Algumas definições de poesia:

Copyright © 2002  by André Carlos Salzano Masini
Texto registrado na Biblioteca Nacional,
e salvaguardado por outros meios.
Nota Editorial da Casa da Cultura:

As presentes definições de poesia foram tiradas do Anexo 1 da transcrição da palestra "Poesia e Tradução -- O papel e a importância da métrica regular na poesia; a tradução da poesia metrificada", proferida por André Carlos Salzano Masini na Casa da Palavra de Santo André, SP, no dia 27/06/2002. Elas não formam um artigo por si próprias, mas consideramos bastante útil colocá-las aqui, por trazerem uma importante contribuição para o assunto deste conjunto de artigos.

(Anexo 1)

1. Definição baseada no papel que as palavras têm em um texto:

"Poesia é um texto em que o significante não existe meramente à serviço do significado; onde significante e significado funcionam juntos; e onde é este conjunto (e não apenas o significado) que provoca sentimentos, impressões, emoções ou reflexões." "Na poesia, cada palavra tem seu papel não apenas por seu significado, mas por seu ritmo, pela sua sonoridade, pela forma como se relaciona com as outras palavras, e, modernamente, até mesmo pelo seu aspecto visual..." Essa definição tem o mérito de deixar bem claro que poesia não é só significado. Aliás, esse talvez seja o único ponto sobre o qual eu nunca vi discordância por parte de poetas ou apreciadores de poesia. Não importa o quão "poético" seja o conteúdo de um texto, se o autor o escreveu preocupado apenas com o significado – tendo apenas a sintaxe como guia – não é poesia!

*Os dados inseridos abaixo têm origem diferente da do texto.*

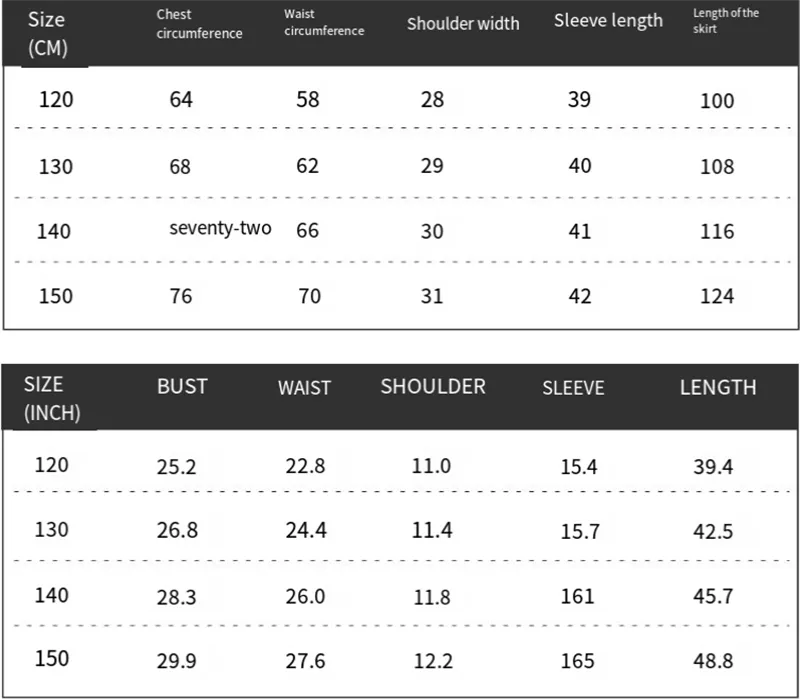Select the sleeve value 161
Viewport: 800px width, 699px height.
pyautogui.click(x=577, y=597)
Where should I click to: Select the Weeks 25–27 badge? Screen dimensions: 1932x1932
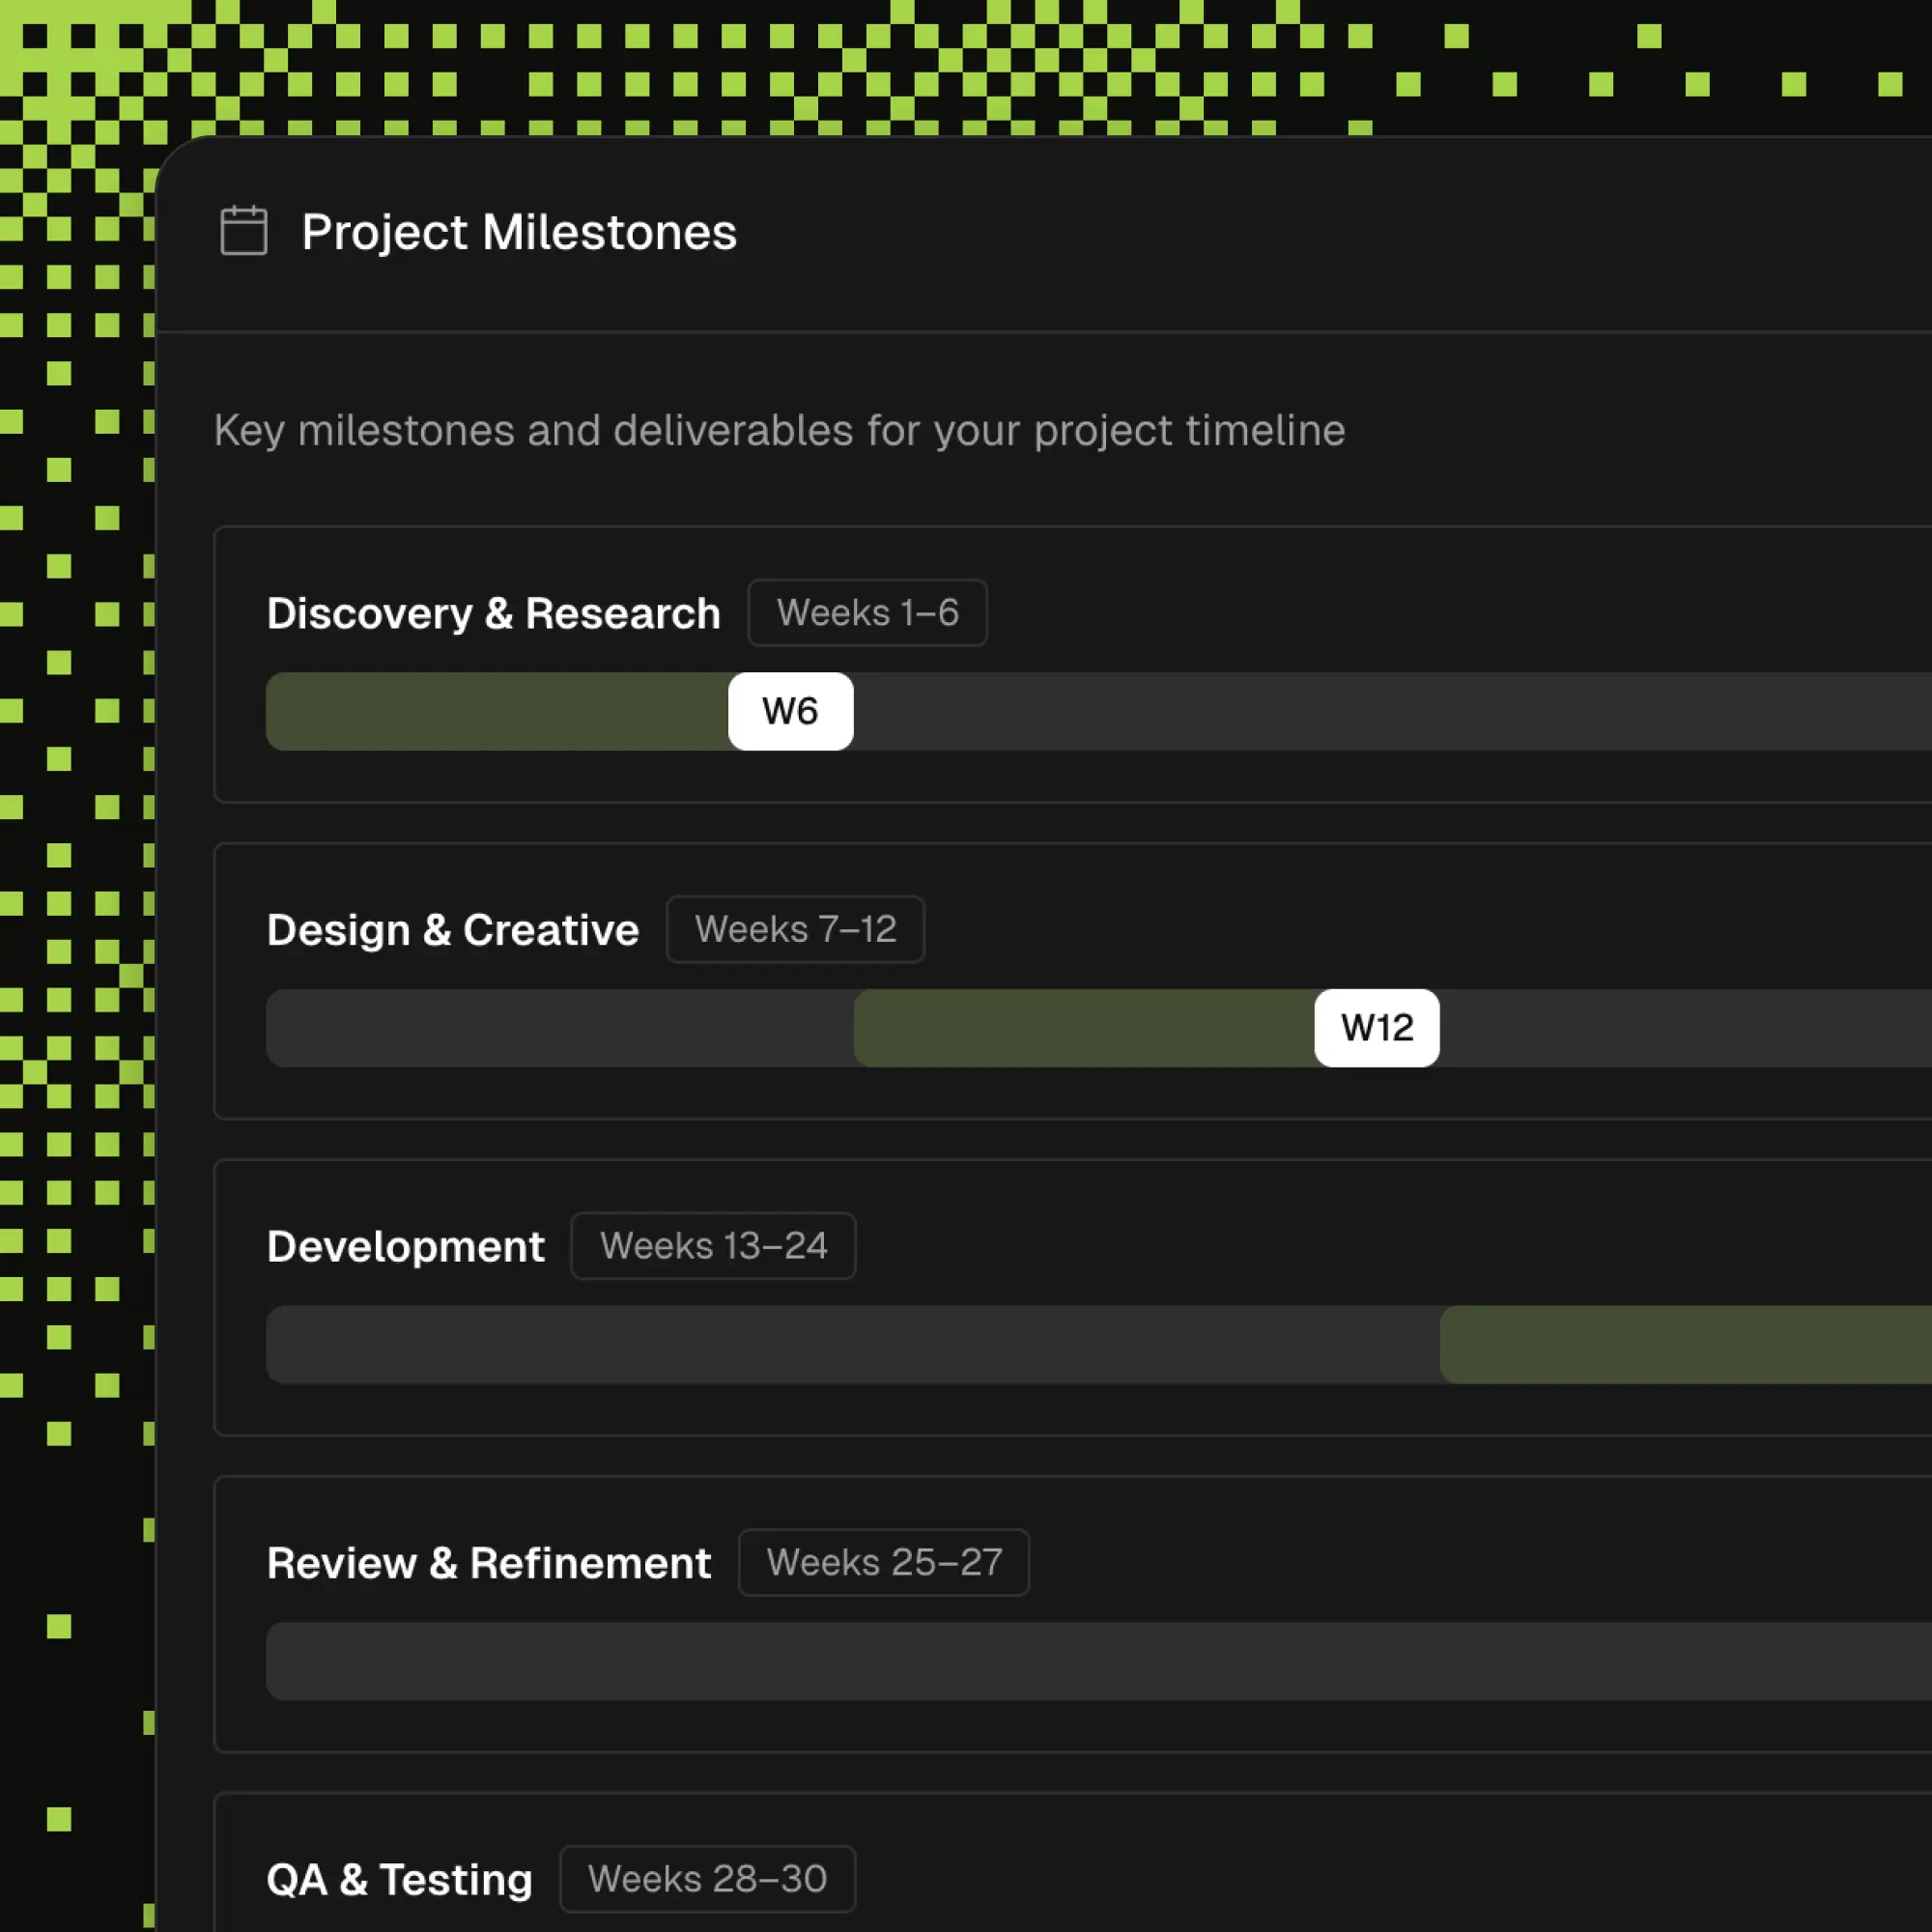pos(884,1562)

Se alguém tem essa idéia de que o que realmente importa na poesia é o significado e de que o resto – o ritmo, a métrica, a rima – são detalhes, esta pessoa provavelmente teve pouco contato com poesia, e a encara como se ela fosse uma espécie rebuscada ou enfeitada de prosa. De vez em quando aparece alguém para dizer algo como: "De poesia, eu gosto do significado." Isso é mais ou menos como aquele americano que certa vez declarou que "gostava ser goleiro porque adorava desarmar o adversário, limpar a jogada e passar, e se possível sair driblando e marcar o gol." O goleiro pode até fazer tudo isso, principalmente se for o Highita da Colômbia, mas nós sabemos que a função dele não é essa. A lógica de um texto não-poesia está na estrutura sintática e no significado. A lógica da poesia vai além da estrutura sintática e do significado. Vejamos:

Batatinha quando nasce
Lança as ramas pelo chão (ou, Se esparrama pelo chão)
A menina quando dorme
Bota a mão no coração.

Muitas crianças gostam desta cantiga ou de outras pequenas poesias infantis desse tipo. Gostam tanto, que muitas vezes ficam a repeti-la dezenas de vezes. Qual a lógica da cantiga? O significado? Pois então vejamos um texto com significado similar:

Espinafrinho quando brota
Deixa sua raizinha debaixo da terra,
A menina quando dorme
Bota a mãozinha no coração.

Agora temos algo simplesmente horrível. Mas por quê? O significado piorou tanto? Não. Então podemos perceber que a cantiga original tem uma lógica própria, uma lógica que não vem do significado. A poesia tem uma lógica própria, uma lógica além da sintaxe e do significado.Voltando à definição, os problemas realmente começam quando tentamos visualizar a linha divisória entre o que é poesia e o que não é. Isso porque não é exclusivamente na poesia que o significante recebe atenção. É fato reconhecido que escritores de romances, contos e outros gêneros-não-poesia levam em consideração não apenas o significado das palavras mas seu ritmo, musicalidade e outras características. Eu posso lhes garantir isso por experiência própria, pois eu mesmo o faço. Não vou me aprofundar agora nesse ponto, pois o assunto foge ao nosso objetivo. Mas a matéria merece atenção. O leitor pode verificar por si mesmo como a mudança da posição de um advérbio pode, sem alterar o significado, alterar o ritmo do texto. O mesmo ocorre com a escolha de uma pontuação mais interrompida ou mais solta, a escolha de uma conjunção ao invés de outra de sentido próximo, ou outros infinitas escolhas que o escritor tem à sua disposição. A mudança de ritmo, por sua vez, altera o resultado final do texto.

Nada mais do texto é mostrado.